Co najmniej sześć osób zginęło w pożarze, który wybuchł w nocy w zabytkowej kamienicy przy Bulwarze Nikitskim w Moskwie. W budynku z 1912 roku mieściło się ponad 100 mieszkań, a wśród jego lokatorów jest wiele gwiazd świata kultury.
Oficjalne dane mówią o sześciu ofiarach śmiertelnych. Według lokalnych mediów w poniedziałek ratownicy znaleźli jednak ciało siódmej osoby.

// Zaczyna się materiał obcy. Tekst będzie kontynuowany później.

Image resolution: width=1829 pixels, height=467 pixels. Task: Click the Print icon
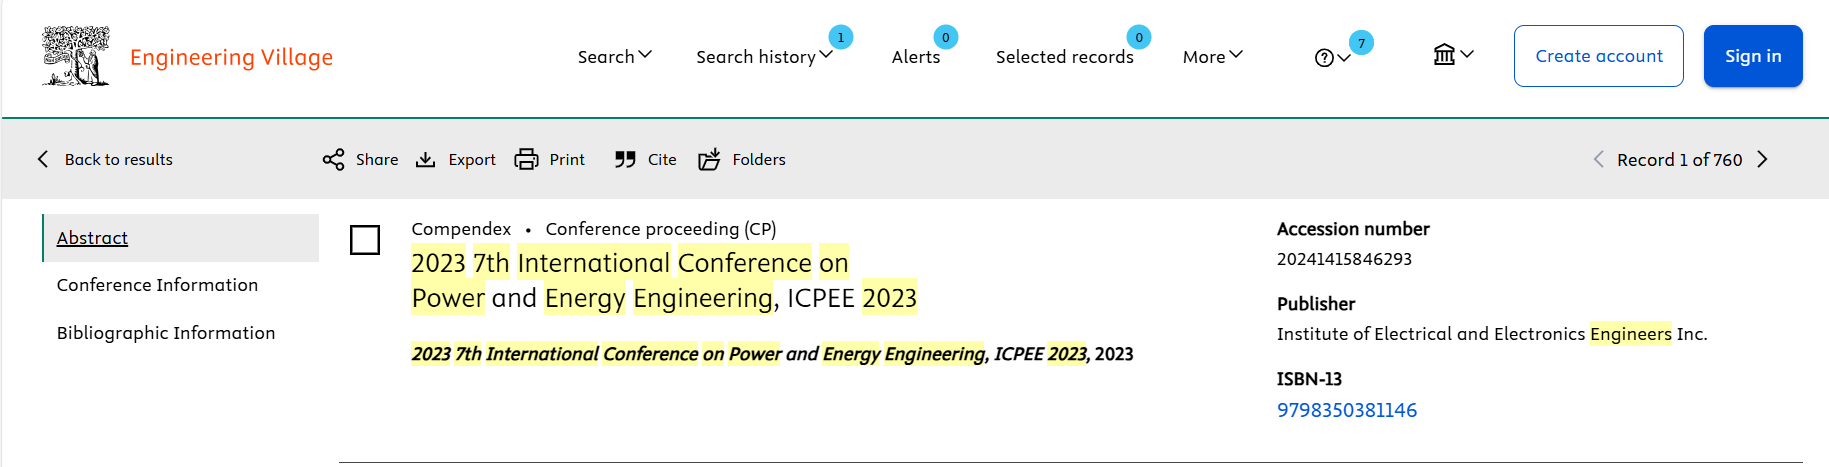click(x=526, y=160)
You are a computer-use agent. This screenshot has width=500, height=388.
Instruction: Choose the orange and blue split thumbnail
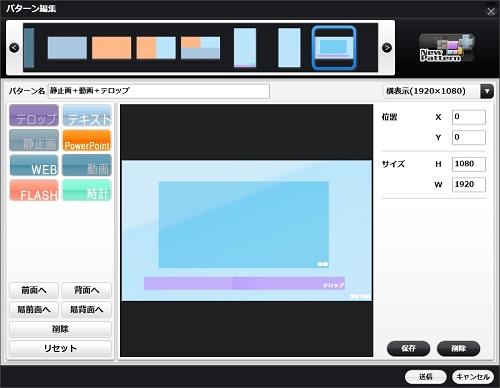pyautogui.click(x=156, y=48)
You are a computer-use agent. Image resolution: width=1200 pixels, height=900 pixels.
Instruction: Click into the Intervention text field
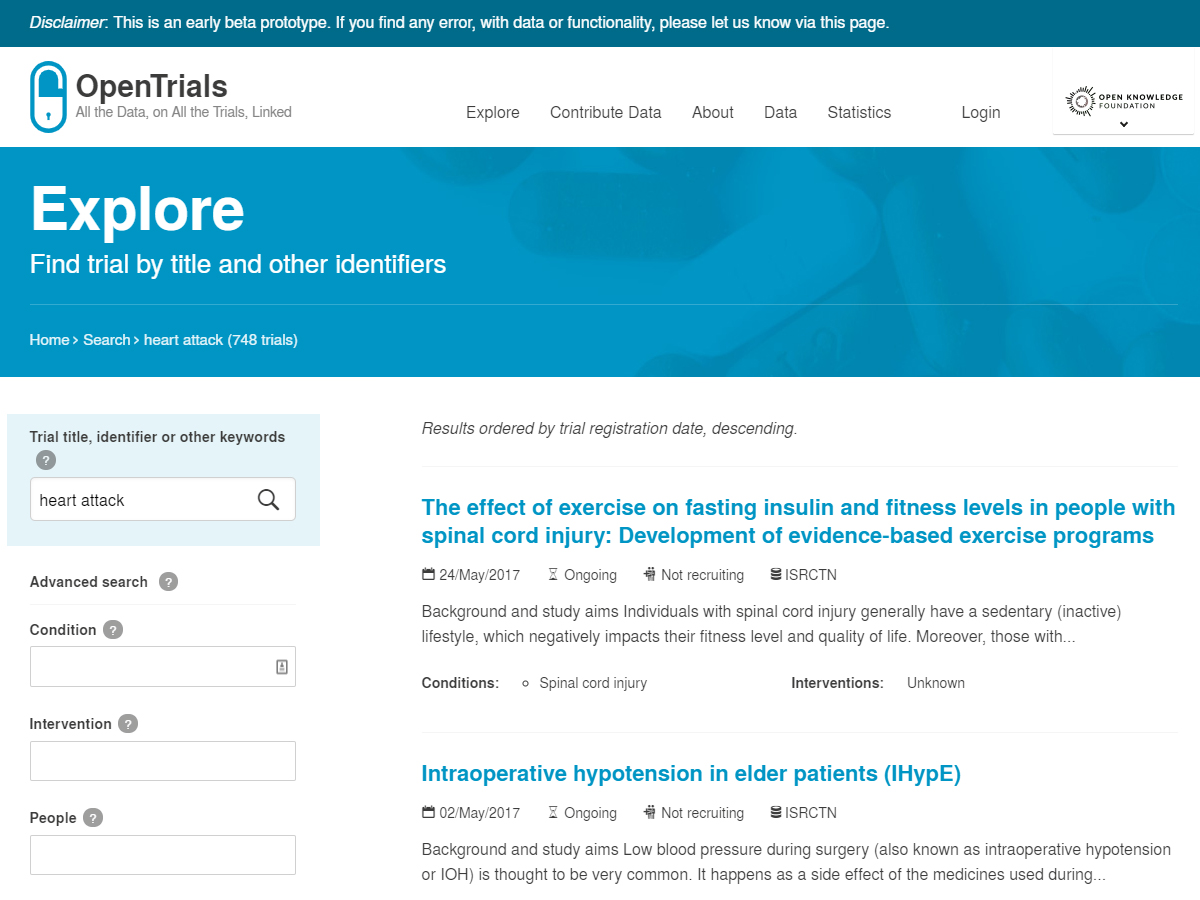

Trwa przeszukiwanie zawalonych konstrukcji budynku. Nadal weryfikowane są dane osób, które zginęły w pożarze.
Nocny pożar
Ogień wybuchł w nocy z niedzieli na poniedziałek. Według wstępnych ustaleń najpierw pojawił się na piątej z siedmiu kondygnacji budynku, po czym szybko objął sąsiednie piętra - łącznie około dwóch tysięcy metrów kwadratowych. Z budynku ewakuowano 42 osoby, w tym ośmioro dzieci.
Jako możliwą przyczynę pożaru media wymieniają m.in. zwarcie elektryczne i nieostrożne obchodzenie się z ogniem.
Budynek z 1912 roku mieści ponad 100 mieszkań, wśród jego lokatorów jest wiele gwiazd. Znajdują się tam m.in apartamenty należące do znanej litewskiej aktorki teatralnej i filmowej Ingeborgi Dapkunaite, malarza Nikasa Safronowa i sopranistki Lubow Kazarnowskiej.
Wielkie apartamenty
Straż pożarna zajmująca się gaszeniem pożaru podała, że część zabytkowego budynku zawaliła się. Runęły stropy pomiędzy czwartym i piątym piętrem - informowały służby ratownicze.
W ocenie szefa głównego zarządu ds. Moskwy w ministerstwie obrony cywilnej, sytuacji nadzwyczajnych i likwidacji skutków klęsk żywiołowych Ilji Denisowa walka z ogniem była utrudniona nie tylko przez drewniane elementy konstrukcji, ale i przebudowę kilku mieszkań, nieuwzględniającą podziału na ściany nośne.
- Jedno z mieszkań zajmuje prawie całe piętro, a na szóstym piętrze znajduje się apartament zajmujący aż trzy poziomy - dodał Denisow.